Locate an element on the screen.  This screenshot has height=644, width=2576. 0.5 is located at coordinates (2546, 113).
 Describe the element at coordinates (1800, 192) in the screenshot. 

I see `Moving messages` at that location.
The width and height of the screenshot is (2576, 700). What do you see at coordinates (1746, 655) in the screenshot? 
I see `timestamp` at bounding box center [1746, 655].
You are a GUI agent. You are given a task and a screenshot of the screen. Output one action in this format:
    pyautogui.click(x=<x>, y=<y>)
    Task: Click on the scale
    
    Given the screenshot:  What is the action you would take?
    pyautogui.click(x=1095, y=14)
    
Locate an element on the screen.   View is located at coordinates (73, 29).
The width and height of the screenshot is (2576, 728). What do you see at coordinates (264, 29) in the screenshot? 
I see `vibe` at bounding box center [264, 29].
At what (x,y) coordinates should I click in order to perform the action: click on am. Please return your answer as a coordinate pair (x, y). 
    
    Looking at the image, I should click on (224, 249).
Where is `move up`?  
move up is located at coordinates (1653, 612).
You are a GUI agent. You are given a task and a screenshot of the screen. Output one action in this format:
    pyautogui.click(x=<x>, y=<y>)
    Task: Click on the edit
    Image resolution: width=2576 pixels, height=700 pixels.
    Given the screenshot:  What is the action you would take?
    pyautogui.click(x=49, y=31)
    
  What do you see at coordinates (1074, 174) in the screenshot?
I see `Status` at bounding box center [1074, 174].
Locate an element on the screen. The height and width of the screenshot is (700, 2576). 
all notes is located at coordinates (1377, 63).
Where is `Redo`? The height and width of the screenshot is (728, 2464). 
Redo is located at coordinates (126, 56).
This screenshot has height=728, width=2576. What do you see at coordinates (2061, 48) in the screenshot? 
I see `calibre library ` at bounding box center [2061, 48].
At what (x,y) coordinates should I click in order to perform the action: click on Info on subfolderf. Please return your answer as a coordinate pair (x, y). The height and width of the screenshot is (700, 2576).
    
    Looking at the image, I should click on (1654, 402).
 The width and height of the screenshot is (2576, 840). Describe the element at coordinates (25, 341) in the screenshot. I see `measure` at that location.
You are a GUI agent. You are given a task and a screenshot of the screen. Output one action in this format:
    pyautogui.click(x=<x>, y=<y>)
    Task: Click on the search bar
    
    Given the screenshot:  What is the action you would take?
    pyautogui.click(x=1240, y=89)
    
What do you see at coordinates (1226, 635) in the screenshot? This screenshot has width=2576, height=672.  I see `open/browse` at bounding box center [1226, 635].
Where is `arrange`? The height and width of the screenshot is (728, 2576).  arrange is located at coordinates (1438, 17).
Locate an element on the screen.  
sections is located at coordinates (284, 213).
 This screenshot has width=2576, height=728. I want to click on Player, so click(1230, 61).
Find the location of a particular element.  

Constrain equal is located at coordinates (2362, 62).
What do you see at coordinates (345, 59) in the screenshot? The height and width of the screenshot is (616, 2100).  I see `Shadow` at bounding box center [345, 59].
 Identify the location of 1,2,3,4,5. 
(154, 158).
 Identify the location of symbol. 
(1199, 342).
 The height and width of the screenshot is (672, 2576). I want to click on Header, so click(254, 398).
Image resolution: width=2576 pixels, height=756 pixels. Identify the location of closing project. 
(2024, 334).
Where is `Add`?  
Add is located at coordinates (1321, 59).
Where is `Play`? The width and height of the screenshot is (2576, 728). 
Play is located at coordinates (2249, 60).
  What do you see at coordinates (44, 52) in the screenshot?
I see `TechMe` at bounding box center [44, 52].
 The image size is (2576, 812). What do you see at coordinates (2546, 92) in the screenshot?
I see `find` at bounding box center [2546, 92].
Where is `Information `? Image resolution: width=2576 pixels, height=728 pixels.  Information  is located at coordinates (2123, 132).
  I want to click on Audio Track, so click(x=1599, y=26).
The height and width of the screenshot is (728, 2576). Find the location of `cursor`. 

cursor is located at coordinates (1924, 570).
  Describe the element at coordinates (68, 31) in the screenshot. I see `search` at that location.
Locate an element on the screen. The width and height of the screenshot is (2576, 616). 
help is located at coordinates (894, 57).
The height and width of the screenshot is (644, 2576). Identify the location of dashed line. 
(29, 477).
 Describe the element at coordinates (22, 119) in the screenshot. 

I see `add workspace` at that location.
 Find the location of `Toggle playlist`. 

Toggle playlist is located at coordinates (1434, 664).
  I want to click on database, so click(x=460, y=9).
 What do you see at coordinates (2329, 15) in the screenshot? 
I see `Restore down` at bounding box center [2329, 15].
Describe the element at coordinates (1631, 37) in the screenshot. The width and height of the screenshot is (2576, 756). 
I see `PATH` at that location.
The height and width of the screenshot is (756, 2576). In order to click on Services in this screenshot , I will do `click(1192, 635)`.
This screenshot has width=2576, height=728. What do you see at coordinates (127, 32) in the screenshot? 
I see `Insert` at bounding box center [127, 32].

..........

§ **Description of the task**
Please write out all of the material above again, substituting "desktop helper" for "GUI agent" wherever it occurs and leaving everything else unchanged.

§ **Written reply**
Locate an element on the screen.  This screenshot has height=644, width=2576. 0.5 is located at coordinates (2546, 113).
 Describe the element at coordinates (1800, 192) in the screenshot. 

I see `Moving messages` at that location.
The width and height of the screenshot is (2576, 700). What do you see at coordinates (1746, 655) in the screenshot? 
I see `timestamp` at bounding box center [1746, 655].
You are a desktop helper. You are given a task and a screenshot of the screen. Output one action in this format:
    pyautogui.click(x=<x>, y=<y>)
    Task: Click on the scale
    
    Given the screenshot:  What is the action you would take?
    pyautogui.click(x=1095, y=14)
    
Locate an element on the screen.   View is located at coordinates (73, 29).
The width and height of the screenshot is (2576, 728). What do you see at coordinates (264, 29) in the screenshot? 
I see `vibe` at bounding box center [264, 29].
At what (x,y) coordinates should I click in order to perform the action: click on am. Please return your answer as a coordinate pair (x, y). 
    
    Looking at the image, I should click on (224, 249).
Where is `move up`?  
move up is located at coordinates (1653, 612).
You are a desktop helper. You are given a task and a screenshot of the screen. Output one action in this format:
    pyautogui.click(x=<x>, y=<y>)
    Task: Click on the edit
    Image resolution: width=2576 pixels, height=700 pixels.
    Given the screenshot:  What is the action you would take?
    pyautogui.click(x=49, y=31)
    
  What do you see at coordinates (1074, 174) in the screenshot?
I see `Status` at bounding box center [1074, 174].
Locate an element on the screen. The height and width of the screenshot is (700, 2576). 
all notes is located at coordinates (1377, 63).
Where is `Redo`? The height and width of the screenshot is (728, 2464). 
Redo is located at coordinates (126, 56).
This screenshot has height=728, width=2576. What do you see at coordinates (2061, 48) in the screenshot? 
I see `calibre library ` at bounding box center [2061, 48].
At what (x,y) coordinates should I click in order to perform the action: click on Info on subfolderf. Please return your answer as a coordinate pair (x, y). The height and width of the screenshot is (700, 2576).
    
    Looking at the image, I should click on (1654, 402).
 The width and height of the screenshot is (2576, 840). Describe the element at coordinates (25, 341) in the screenshot. I see `measure` at that location.
You are a desktop helper. You are given a task and a screenshot of the screen. Output one action in this format:
    pyautogui.click(x=<x>, y=<y>)
    Task: Click on the search bar
    
    Given the screenshot:  What is the action you would take?
    pyautogui.click(x=1240, y=89)
    
What do you see at coordinates (1226, 635) in the screenshot? This screenshot has width=2576, height=672.  I see `open/browse` at bounding box center [1226, 635].
Where is `arrange`? The height and width of the screenshot is (728, 2576).  arrange is located at coordinates (1438, 17).
Locate an element on the screen.  
sections is located at coordinates (284, 213).
 This screenshot has width=2576, height=728. I want to click on Player, so click(1230, 61).
Find the location of a particular element.  

Constrain equal is located at coordinates (2362, 62).
What do you see at coordinates (345, 59) in the screenshot? The height and width of the screenshot is (616, 2100).  I see `Shadow` at bounding box center [345, 59].
 Identify the location of 1,2,3,4,5. 
(154, 158).
 Identify the location of symbol. 
(1199, 342).
 The height and width of the screenshot is (672, 2576). I want to click on Header, so click(254, 398).
Image resolution: width=2576 pixels, height=756 pixels. Identify the location of closing project. 
(2024, 334).
Where is `Add`?  
Add is located at coordinates (1321, 59).
Where is `Play`? The width and height of the screenshot is (2576, 728). 
Play is located at coordinates (2249, 60).
  What do you see at coordinates (44, 52) in the screenshot?
I see `TechMe` at bounding box center [44, 52].
 The image size is (2576, 812). What do you see at coordinates (2546, 92) in the screenshot?
I see `find` at bounding box center [2546, 92].
Where is `Information `? Image resolution: width=2576 pixels, height=728 pixels.  Information  is located at coordinates (2123, 132).
  I want to click on Audio Track, so click(x=1599, y=26).
The height and width of the screenshot is (728, 2576). Find the location of `cursor`. 

cursor is located at coordinates (1924, 570).
  Describe the element at coordinates (68, 31) in the screenshot. I see `search` at that location.
Locate an element on the screen. The width and height of the screenshot is (2576, 616). 
help is located at coordinates (894, 57).
The height and width of the screenshot is (644, 2576). Identify the location of dashed line. 
(29, 477).
 Describe the element at coordinates (22, 119) in the screenshot. 

I see `add workspace` at that location.
 Find the location of `Toggle playlist`. 

Toggle playlist is located at coordinates (1434, 664).
  I want to click on database, so click(x=460, y=9).
 What do you see at coordinates (2329, 15) in the screenshot? 
I see `Restore down` at bounding box center [2329, 15].
Describe the element at coordinates (1631, 37) in the screenshot. The width and height of the screenshot is (2576, 756). 
I see `PATH` at that location.
The height and width of the screenshot is (756, 2576). In order to click on Services in this screenshot , I will do `click(1192, 635)`.
This screenshot has width=2576, height=728. What do you see at coordinates (127, 32) in the screenshot? 
I see `Insert` at bounding box center [127, 32].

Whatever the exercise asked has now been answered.